DESCRIPTION OF THE TASK: Reproduce the records below line by line, keeping every character unchanged.

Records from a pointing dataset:
☆ ☆ ☆

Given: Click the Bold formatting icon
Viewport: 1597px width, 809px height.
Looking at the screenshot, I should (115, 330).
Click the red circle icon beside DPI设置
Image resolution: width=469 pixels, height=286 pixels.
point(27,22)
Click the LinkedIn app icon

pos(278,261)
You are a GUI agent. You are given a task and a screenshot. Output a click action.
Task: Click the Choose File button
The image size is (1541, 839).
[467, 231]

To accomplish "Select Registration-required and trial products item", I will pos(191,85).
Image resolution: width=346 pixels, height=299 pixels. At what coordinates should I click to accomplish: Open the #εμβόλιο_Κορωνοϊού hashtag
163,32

☆ ☆ ☆

SOLVED PROBLEM:
Given: Click the Bold formatting icon
Viewport: 1597px width, 809px height.
Looking at the screenshot, I should (115, 330).
Click the red circle icon beside DPI设置
Image resolution: width=469 pixels, height=286 pixels.
point(27,22)
Click the LinkedIn app icon

pos(278,261)
You are a GUI agent. You are given a task and a screenshot. Output a click action.
Task: Click the Choose File button
The image size is (1541, 839).
[467, 231]

To accomplish "Select Registration-required and trial products item", I will pos(191,85).
Image resolution: width=346 pixels, height=299 pixels. At what coordinates should I click to accomplish: Open the #εμβόλιο_Κορωνοϊού hashtag
163,32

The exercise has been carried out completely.